Abdullah, Sallal; Mohammed, Mustafa; Raoof, Elaf; Marah, Sarmad; Özen, Tevfik

doi:10.1016/j.molstruc.2025.143705

Synthesis and characterization of novel imidazole derivatives and their metal complexes Cu (II) and Pd(II)as breast anticancer: In vitro approach coupled with DFT, molecular dynamics, and molecular docking studies

Abdullah S. A., Mohammed M. J., Raoof E. M., Marah S., Özen T.

Journal of Molecular Structure, cilt.1349, 2026 (SCI-Expanded, Scopus)
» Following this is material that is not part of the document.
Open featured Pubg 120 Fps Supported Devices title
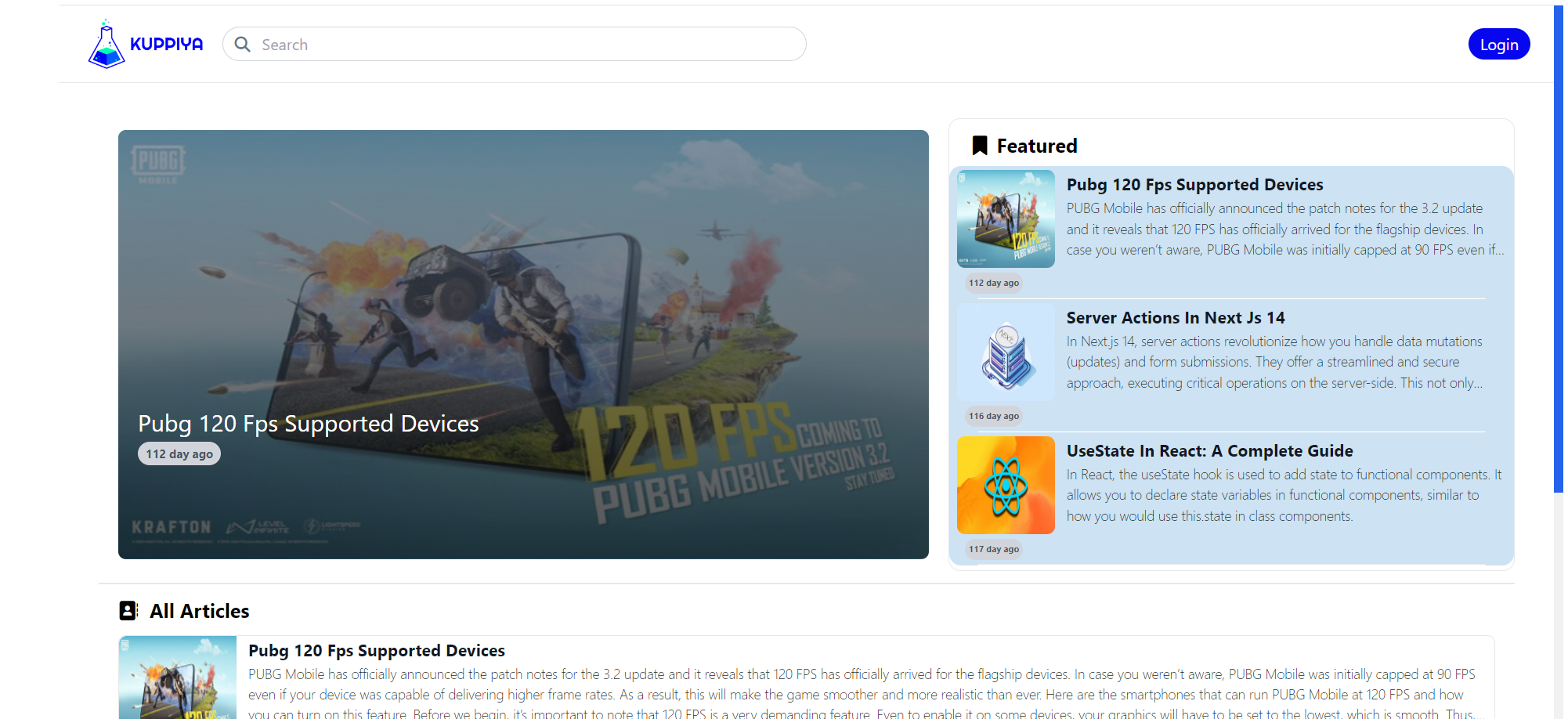The width and height of the screenshot is (1568, 719). tap(1194, 185)
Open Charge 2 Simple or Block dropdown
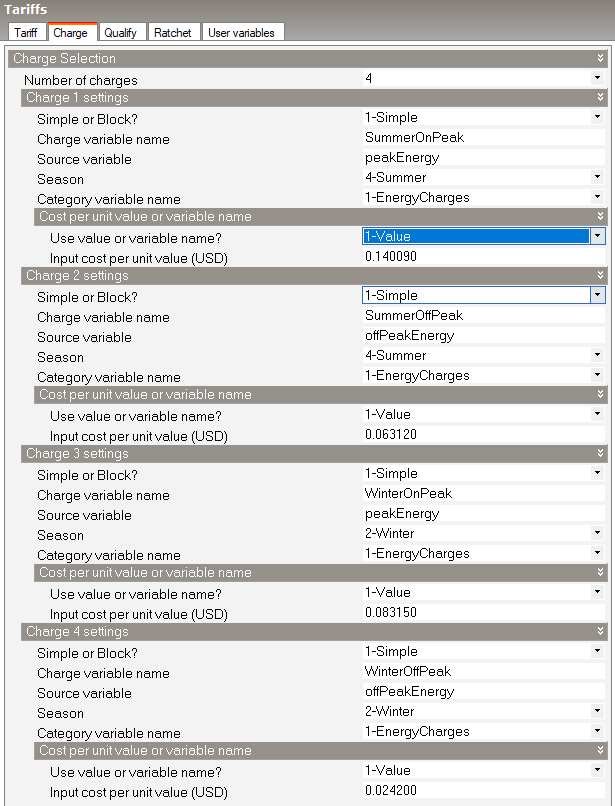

Yayın Türü: Makale / Tam Makale
Cilt numarası: 1349
Basım Tarihi: 2026
Doi Numarası: 10.1016/j.molstruc.2025.143705
Dergi Adı: Journal of Molecular Structure
Derginin Tarandığı İndeksler: Science Citation Index Expanded (SCI-EXPANDED), Scopus, Academic Search Premier, Chemical Abstracts Core, Chimica, Compendex, INSPEC
Anahtar Kelimeler: Breast cancer cell line, Coordination compounds of imidazole, DFT, Imidazole, Molecular docking, Molecular dynamics
Ondokuz Mayıs Üniversitesi Adresli: Evet

Özet

Breast cancer remains a significant and prevalent health challenge impacting millions of people globally. In this current study, a new imidazole ligand has been synthesized from the reaction of (E)-2-(4-chlorophenyl)-4-(4-nitrobenzylidene) oxazol-5(4H)-one with thiosemicarbazide. This ligand was determined by techniques for elemental analysis and NMR spectral characterization. The synthesized complexes (copper S1 and palladium S2) were characterized, and their shapes were determined through the employment of elemental analysis, spectral characterization, magnetic measurements (Bohr Magneton, B.M), and conductivity assessments. The electronic spectra and magnetic moment information indicate that the complexes exhibit a square planar structural arrangement. This work involves screening the ligand and its complexes in vitro using cytotoxicity and in silico using DFT, molecular docking, and molecular dynamics. These complexes were examined in MCF-7 cells, which have anti-breast cancer properties. The results exhibit that S2 has the highest cytotoxicity effect, with more than 50 % after 24 h and higher than 75 % within 72 h. According to the findings of the quantum calculations, the complexes' chemical structure showed a strong biological reactivity, with S2 showing the highest reactivity. The attachment of progesterone and estrogen hormones to these receptors promotes the growth of cancer cells. Therefore, we chose two target receptors for these hormones (4OAR and 3ERT) that have been demonstrated to be trustworthy in studies reported in the literature. The results of molecular docking showed that S2 has a higher binding potency with both proteins, -183 against 3ERT and -202 against 4OAR, respectively, followed by S1. Results of molecular dynamics simulations, which were then applied to further investigate the interaction of the ligand with the binding site of the proteins, indicated that the estrogen receptor would likely be the compound's major target.